За его спиной заносит ранним снегом парный памятник «Недоумение» — в милицейской форме, с широко раскрытыми глазами, полными пустоты.
Человек-театр, живая легенда, чудак и гений в своих неизменных калошах, с авоськой, штаны на подтяжках, пиджак с расползшимся на спине швом, светлая рубаха коси́т — рассеянные пуговицы ошиблись петлями; сутуловатый, с надсаженным сиплым, но сильным голосом — преподаватель сцендвижения. Его называли с большой буквы — Профессор, Мастер, Учитель. Повезло тем, кто успел у него поучиться, мне повезло еще больше — он дружил с отцом, был близок с кругом его учеников, моих старших друзей. Выдающаяся внешность, мощное мужское обаяние, искрометный интеллектуальный (умный) юмор. Он знал высокую силу шутовства и был человеком не нашей, а прошедшей, грандиозной эпохи, он сам был эпохой.
Пластическая сторона театра, минуя мутные фильтры его психологизации и ложного реализма, сохранила главный театральный ген — ген Мима, Лицедея, Шута (в шекспировом, трагическом смысле). В истощенных клетках исторической памяти как-то удержалась тайна театра — у его истоков стояли жрецы. Вот его суть, а уж потом все слова, написанные авторами всех времен и народов — от Эсхила до Софронова. Кирилл Николаевич знал цену смеху и знал его природу. Однажды в умной телепередаче с академиком Панченко говорили о смеховой культуре средневековья и русском юродстве. На встречу в качестве достойного слушателя пригласили Кирилла Черноземова. Панченко был ученый слова, текста, идеи, а Черноземов — мастер тела, действия, акта. Увлекательный диалог быстро перерос в монолог — Александр Михайлович испытующе внимал тому, что не говорил, а творил Черноземов, державший в своих огромных ладонях ткань, вещество, трепещущую материю поднятой темы.
Мы прекрасно знали его работы в фильмах, где плащ и шпага, этикет и ритуал, танец и поклон притягивали зрительскую душу невероятным восторгом подлинного театрального праздника. Кто слышал, как Черноземов читал «Каменного гостя» или монологи Барона из «Скупого рыцаря» или Сальери, тот не забудет этого предельного высказывания, этой ликующей правды театра. При нем как-то исчезал вопрос о системе, основах, методе — он заражал собой однажды и навсегда.

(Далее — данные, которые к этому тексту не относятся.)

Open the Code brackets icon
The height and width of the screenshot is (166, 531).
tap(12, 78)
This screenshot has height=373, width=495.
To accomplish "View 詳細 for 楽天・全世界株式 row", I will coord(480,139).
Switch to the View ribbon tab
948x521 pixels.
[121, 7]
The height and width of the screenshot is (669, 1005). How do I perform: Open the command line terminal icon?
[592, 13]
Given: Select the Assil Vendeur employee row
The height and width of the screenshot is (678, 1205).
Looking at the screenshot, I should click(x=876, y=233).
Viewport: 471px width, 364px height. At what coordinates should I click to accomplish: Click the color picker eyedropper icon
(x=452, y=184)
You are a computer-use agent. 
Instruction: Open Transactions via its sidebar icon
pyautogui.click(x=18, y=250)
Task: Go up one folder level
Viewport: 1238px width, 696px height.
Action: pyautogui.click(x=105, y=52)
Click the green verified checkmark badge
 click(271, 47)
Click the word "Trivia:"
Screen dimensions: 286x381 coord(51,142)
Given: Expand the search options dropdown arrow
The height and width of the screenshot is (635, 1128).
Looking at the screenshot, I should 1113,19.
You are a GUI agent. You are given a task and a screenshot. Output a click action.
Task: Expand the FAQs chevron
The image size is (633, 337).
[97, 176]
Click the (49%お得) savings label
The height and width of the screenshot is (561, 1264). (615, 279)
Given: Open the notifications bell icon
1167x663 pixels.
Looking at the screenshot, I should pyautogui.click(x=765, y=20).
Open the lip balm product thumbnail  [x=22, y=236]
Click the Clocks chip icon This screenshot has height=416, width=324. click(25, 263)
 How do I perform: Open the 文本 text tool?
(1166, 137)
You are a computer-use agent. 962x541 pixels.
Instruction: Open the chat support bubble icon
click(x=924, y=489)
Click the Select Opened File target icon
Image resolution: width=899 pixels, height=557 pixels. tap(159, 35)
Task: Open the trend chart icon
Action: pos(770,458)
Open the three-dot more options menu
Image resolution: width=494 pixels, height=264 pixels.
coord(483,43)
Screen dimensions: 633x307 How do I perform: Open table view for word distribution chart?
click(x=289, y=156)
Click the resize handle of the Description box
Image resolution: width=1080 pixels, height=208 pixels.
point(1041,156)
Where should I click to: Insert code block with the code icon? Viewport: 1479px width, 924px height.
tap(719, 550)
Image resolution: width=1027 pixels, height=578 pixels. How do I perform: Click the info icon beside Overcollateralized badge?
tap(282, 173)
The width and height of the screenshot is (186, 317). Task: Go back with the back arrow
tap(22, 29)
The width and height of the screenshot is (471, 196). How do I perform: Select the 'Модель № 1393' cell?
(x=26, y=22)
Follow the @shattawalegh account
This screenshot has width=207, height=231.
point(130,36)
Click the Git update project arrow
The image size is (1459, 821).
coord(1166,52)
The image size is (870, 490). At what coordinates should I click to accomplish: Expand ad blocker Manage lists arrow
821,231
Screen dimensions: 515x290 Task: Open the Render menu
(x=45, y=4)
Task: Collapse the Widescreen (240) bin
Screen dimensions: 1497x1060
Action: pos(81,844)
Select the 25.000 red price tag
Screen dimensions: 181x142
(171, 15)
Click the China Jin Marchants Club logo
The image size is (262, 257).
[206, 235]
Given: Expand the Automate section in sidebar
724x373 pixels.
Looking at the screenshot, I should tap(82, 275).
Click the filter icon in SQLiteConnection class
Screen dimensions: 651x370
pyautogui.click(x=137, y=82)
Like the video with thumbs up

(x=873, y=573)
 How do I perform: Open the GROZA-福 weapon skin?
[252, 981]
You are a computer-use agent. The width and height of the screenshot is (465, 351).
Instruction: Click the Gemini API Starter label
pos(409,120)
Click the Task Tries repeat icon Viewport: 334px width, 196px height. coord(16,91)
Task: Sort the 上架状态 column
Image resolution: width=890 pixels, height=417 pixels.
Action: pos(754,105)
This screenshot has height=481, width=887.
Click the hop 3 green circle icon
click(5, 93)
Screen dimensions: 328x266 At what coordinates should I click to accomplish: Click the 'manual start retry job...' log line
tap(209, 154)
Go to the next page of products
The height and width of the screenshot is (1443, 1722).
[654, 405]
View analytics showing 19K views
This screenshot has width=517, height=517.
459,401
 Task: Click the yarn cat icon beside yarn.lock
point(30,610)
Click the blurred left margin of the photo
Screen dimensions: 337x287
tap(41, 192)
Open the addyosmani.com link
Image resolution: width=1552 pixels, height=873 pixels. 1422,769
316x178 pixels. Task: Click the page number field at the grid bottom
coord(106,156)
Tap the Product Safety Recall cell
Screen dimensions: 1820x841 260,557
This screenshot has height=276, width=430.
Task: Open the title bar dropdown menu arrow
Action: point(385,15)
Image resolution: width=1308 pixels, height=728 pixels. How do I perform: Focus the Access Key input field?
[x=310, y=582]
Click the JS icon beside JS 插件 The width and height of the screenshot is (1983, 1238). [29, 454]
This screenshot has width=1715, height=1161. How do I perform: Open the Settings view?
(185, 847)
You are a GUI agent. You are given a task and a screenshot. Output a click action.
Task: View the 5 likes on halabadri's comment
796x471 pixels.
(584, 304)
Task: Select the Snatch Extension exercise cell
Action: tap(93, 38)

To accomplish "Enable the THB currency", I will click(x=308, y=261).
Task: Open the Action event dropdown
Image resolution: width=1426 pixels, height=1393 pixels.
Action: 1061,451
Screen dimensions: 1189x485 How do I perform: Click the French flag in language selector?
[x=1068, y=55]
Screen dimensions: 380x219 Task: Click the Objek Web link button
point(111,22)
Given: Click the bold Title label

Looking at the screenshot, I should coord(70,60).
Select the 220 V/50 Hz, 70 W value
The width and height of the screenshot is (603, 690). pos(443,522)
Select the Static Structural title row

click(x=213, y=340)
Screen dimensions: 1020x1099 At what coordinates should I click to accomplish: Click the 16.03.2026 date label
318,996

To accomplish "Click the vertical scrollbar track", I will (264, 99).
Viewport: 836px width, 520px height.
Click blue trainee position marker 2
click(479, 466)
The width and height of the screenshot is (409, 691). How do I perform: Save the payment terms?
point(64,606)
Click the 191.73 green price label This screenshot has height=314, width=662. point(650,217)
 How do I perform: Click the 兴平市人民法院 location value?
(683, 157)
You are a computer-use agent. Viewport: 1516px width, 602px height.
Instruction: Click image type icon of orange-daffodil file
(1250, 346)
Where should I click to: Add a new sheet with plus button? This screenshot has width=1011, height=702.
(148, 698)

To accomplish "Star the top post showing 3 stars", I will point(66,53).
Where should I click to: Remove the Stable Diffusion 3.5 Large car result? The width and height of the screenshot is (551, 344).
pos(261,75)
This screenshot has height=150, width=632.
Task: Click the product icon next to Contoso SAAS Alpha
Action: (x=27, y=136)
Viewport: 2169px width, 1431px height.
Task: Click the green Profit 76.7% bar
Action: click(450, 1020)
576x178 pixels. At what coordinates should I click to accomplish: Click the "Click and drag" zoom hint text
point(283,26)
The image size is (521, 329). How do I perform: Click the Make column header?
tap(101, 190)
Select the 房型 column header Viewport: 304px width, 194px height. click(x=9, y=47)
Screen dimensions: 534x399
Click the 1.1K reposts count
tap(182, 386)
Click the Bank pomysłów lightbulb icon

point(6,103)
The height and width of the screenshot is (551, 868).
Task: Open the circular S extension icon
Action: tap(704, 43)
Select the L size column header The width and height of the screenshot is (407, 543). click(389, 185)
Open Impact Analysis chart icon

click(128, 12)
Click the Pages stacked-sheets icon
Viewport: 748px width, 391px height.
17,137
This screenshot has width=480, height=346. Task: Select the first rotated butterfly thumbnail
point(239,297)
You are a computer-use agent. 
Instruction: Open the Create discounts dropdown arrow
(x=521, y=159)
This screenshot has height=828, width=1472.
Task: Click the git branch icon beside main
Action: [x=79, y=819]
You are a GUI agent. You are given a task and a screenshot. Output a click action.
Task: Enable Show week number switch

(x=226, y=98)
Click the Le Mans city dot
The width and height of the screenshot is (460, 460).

Когда Козинцев снимал «Гамлета», Черноземова позвали в дублеры к Смоктуновскому — Кирилл Николаевич блистательно фехтовал. Всякий раз, пересматривая фильм, я слышу, как Иннокентий Михайлович «влипает» в неожиданную интонацию. Они подружились с Черноземовым, вместе репетировали монологи, и на финальных строках монолога о флейте: «Но играть на мне нельзя!» — я буквально вздрагиваю от узнаваемости.